◆ Exercise instructions: Reproduce every line of the records below word for word, omitting the pictures.

Records for locating described items
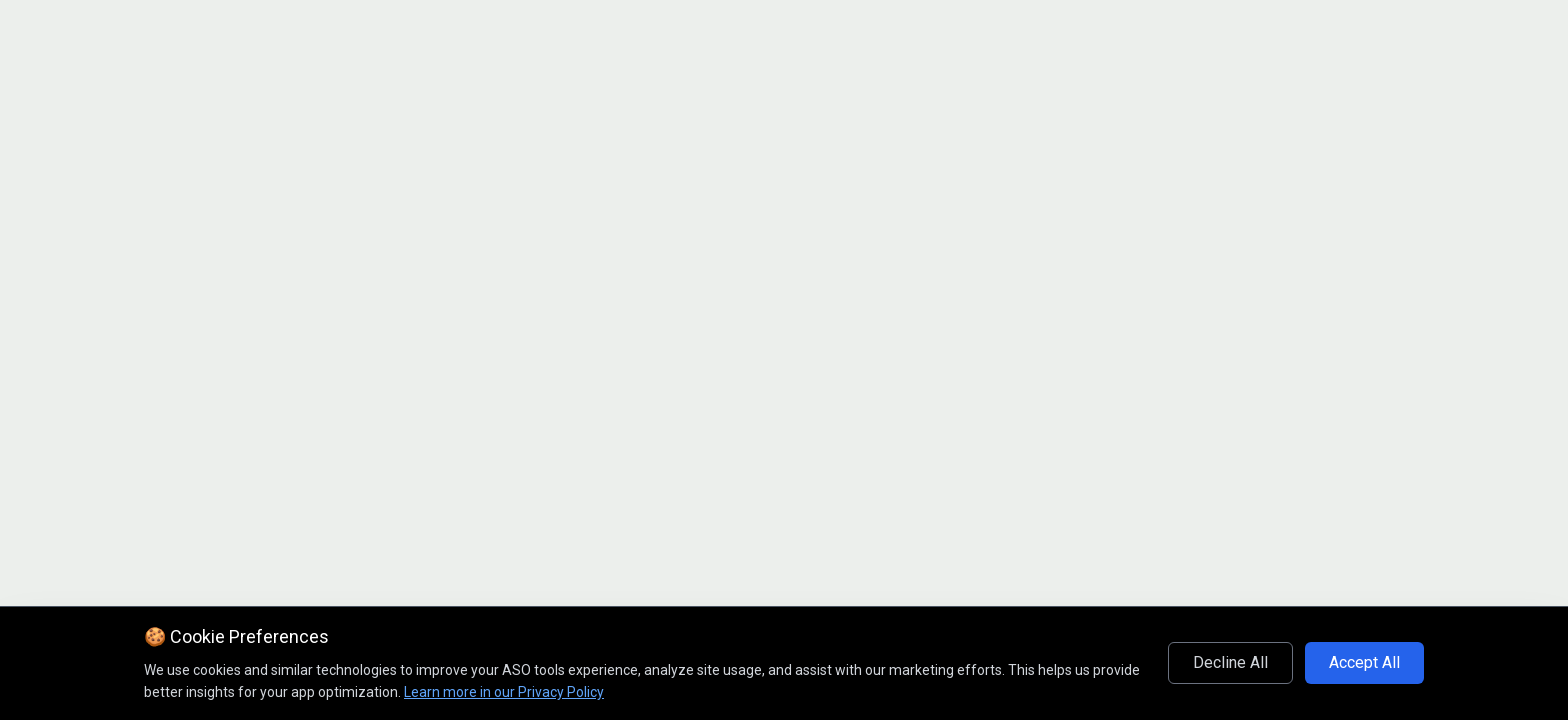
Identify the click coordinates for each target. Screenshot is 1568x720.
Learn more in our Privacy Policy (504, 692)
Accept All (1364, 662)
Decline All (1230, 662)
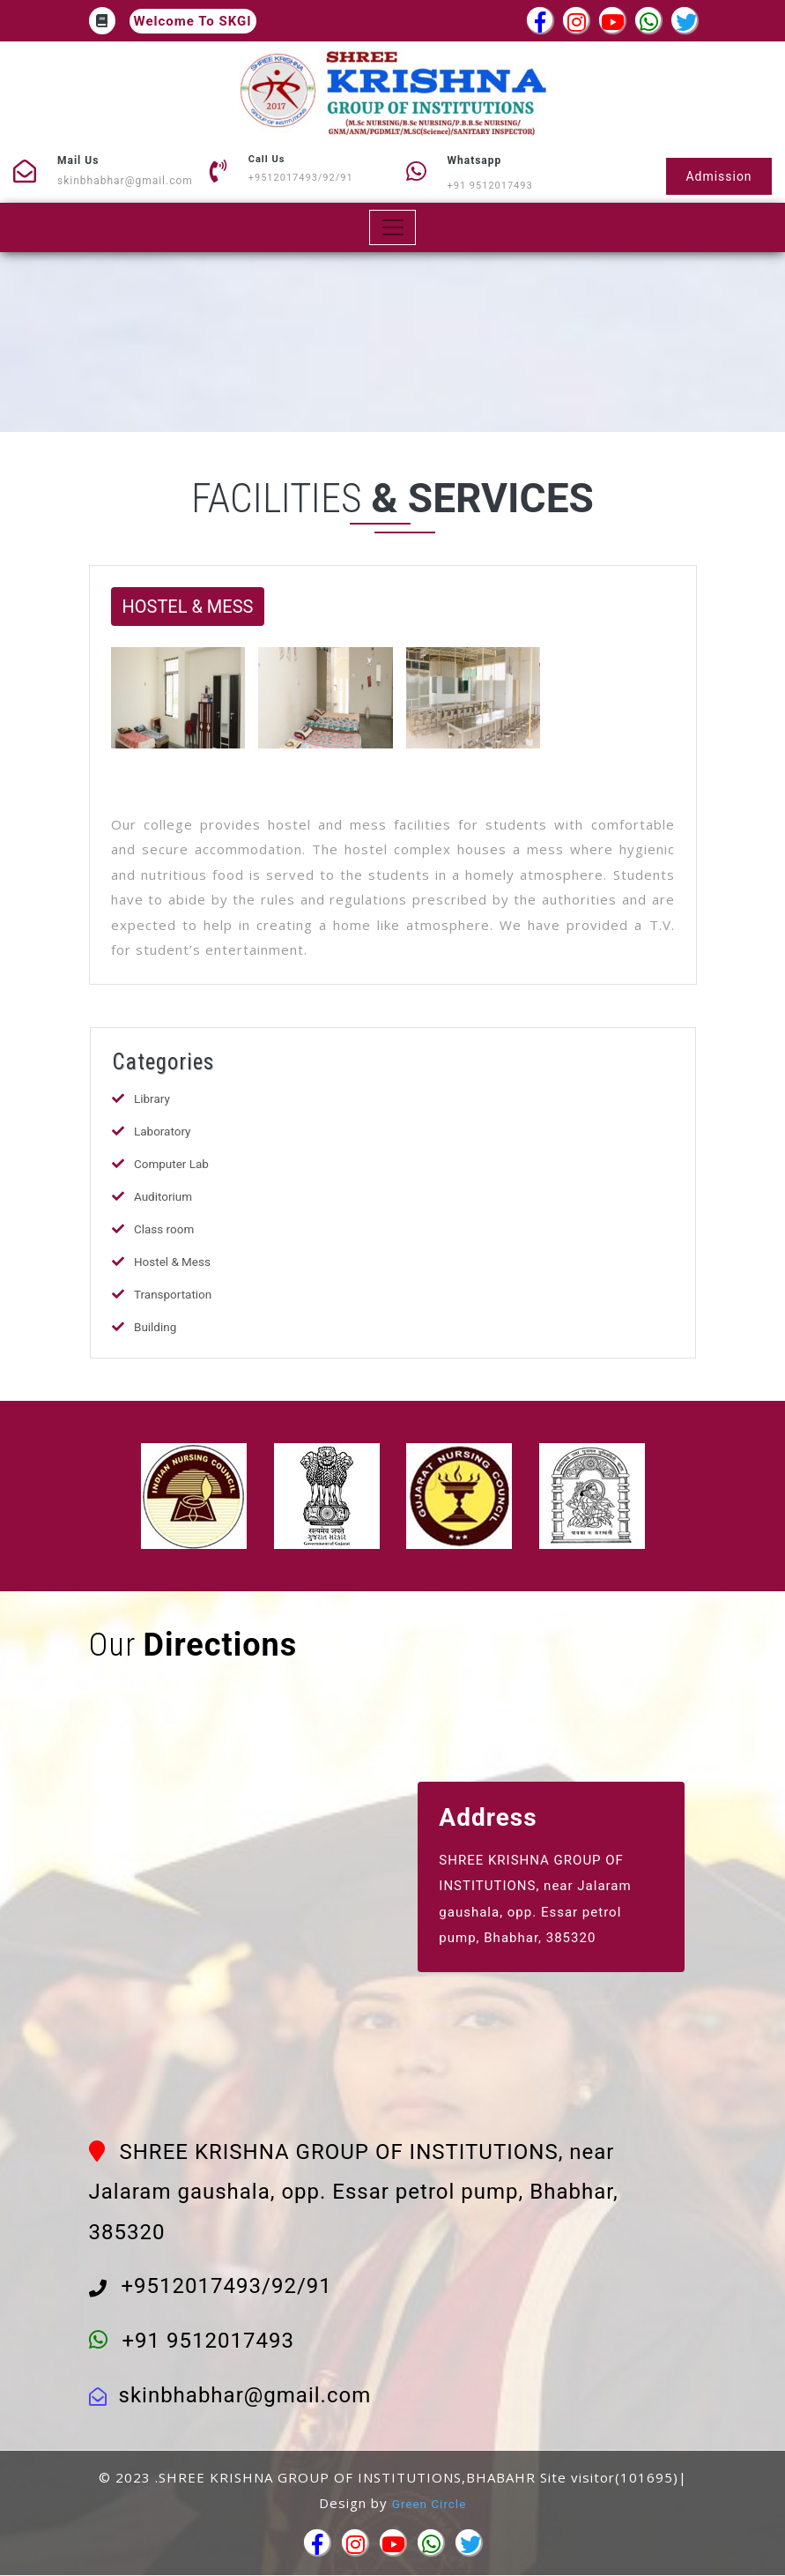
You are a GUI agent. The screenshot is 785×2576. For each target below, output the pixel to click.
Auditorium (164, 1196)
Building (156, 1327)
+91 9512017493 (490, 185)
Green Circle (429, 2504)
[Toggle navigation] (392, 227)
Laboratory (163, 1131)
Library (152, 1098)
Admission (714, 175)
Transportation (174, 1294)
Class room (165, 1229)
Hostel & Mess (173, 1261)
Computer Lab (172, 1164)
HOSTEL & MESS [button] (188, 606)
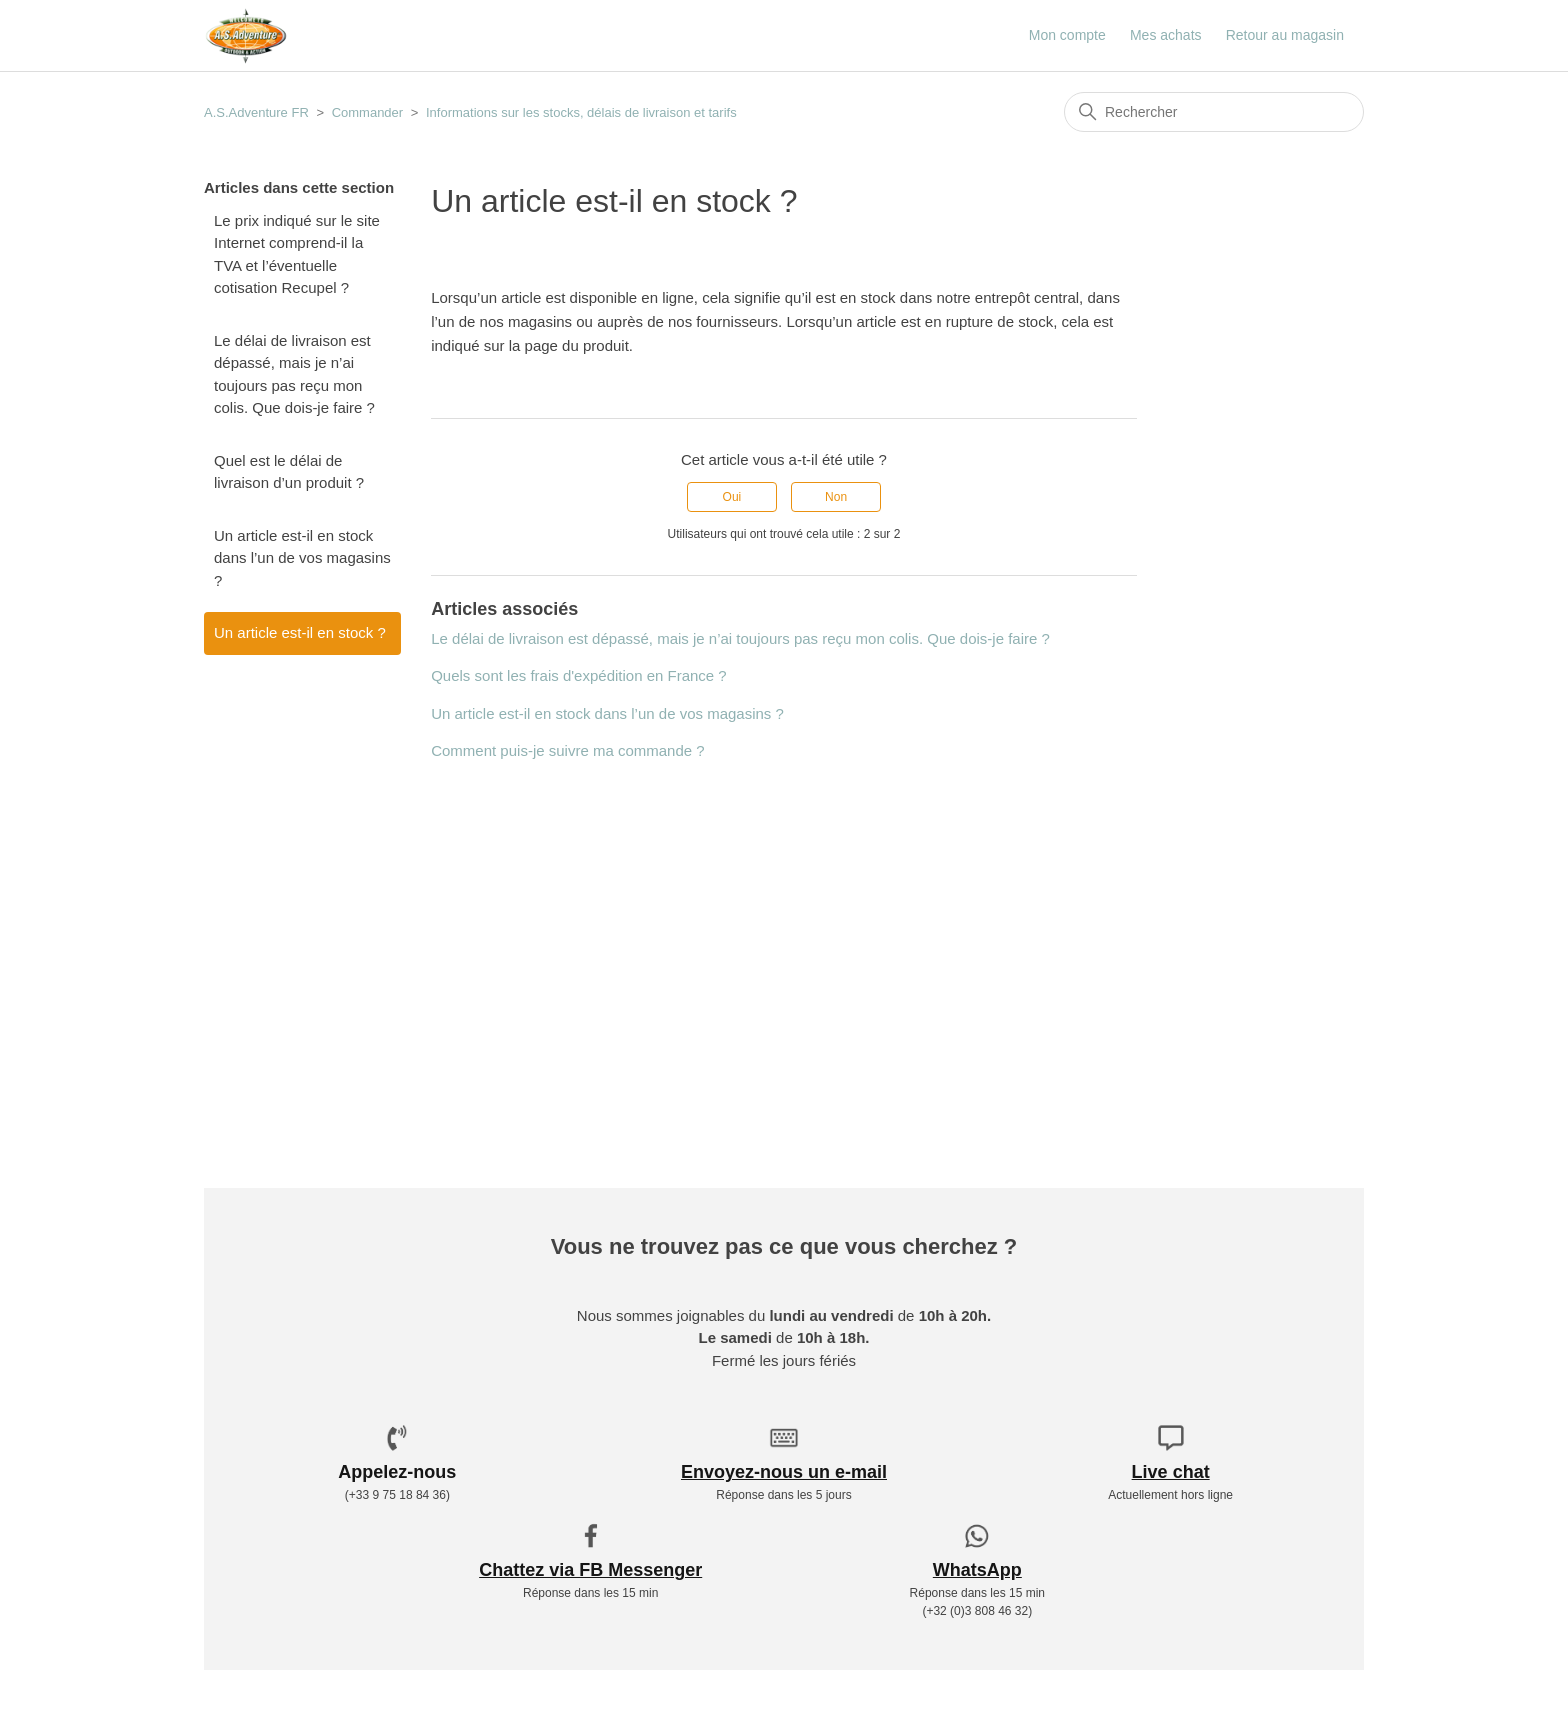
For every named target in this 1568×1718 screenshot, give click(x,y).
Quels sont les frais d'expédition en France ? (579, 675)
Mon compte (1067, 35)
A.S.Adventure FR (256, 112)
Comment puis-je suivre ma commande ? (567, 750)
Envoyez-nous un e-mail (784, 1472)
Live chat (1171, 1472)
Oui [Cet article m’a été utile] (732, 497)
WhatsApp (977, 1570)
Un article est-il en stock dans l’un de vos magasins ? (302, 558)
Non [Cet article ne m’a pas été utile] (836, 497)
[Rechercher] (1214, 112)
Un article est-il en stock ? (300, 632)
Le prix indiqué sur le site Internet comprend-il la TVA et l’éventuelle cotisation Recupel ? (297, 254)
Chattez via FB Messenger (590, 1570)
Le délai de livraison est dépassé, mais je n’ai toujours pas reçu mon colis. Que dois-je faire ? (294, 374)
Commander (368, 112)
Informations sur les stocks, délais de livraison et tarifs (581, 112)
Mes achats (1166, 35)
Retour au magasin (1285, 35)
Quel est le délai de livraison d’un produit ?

◆ Solution below:
Identify the click coordinates for each target. Screenshot is 1568x720.
Learn more in our Privacy Policy (504, 692)
Accept All (1364, 662)
Decline All (1230, 662)
You are a GUI agent. The screenshot is 785×2576. For each target below, output the pixel to click.
Auditorium (164, 1196)
Building (156, 1327)
+91 9512017493 (490, 185)
Green Circle (429, 2504)
[Toggle navigation] (392, 227)
Laboratory (163, 1131)
Library (152, 1098)
Admission (714, 175)
Transportation (174, 1294)
Class room (165, 1229)
Hostel & Mess (173, 1261)
Computer Lab (172, 1164)
HOSTEL & MESS [button] (188, 606)
For every named target in this 1568×1718 screenshot, give click(x,y).
Quels sont les frais d'expédition en France ? (579, 675)
Mon compte (1067, 35)
A.S.Adventure FR (256, 112)
Comment puis-je suivre ma commande ? (567, 750)
Envoyez-nous un e-mail (784, 1472)
Live chat (1171, 1472)
Oui [Cet article m’a été utile] (732, 497)
WhatsApp (977, 1570)
Un article est-il en stock dans l’un de vos magasins ? (302, 558)
Non [Cet article ne m’a pas été utile] (836, 497)
[Rechercher] (1214, 112)
Un article est-il en stock ? (300, 632)
Le prix indiqué sur le site Internet comprend-il la TVA et l’éventuelle cotisation Recupel ? (297, 254)
Chattez via FB Messenger (590, 1570)
Le délai de livraison est dépassé, mais je n’ai toujours pas reçu mon colis. Que dois-je faire ? (294, 374)
Commander (368, 112)
Informations sur les stocks, délais de livraison et tarifs (581, 112)
Mes achats (1166, 35)
Retour au magasin (1285, 35)
Quel est le délai de livraison d’un produit ?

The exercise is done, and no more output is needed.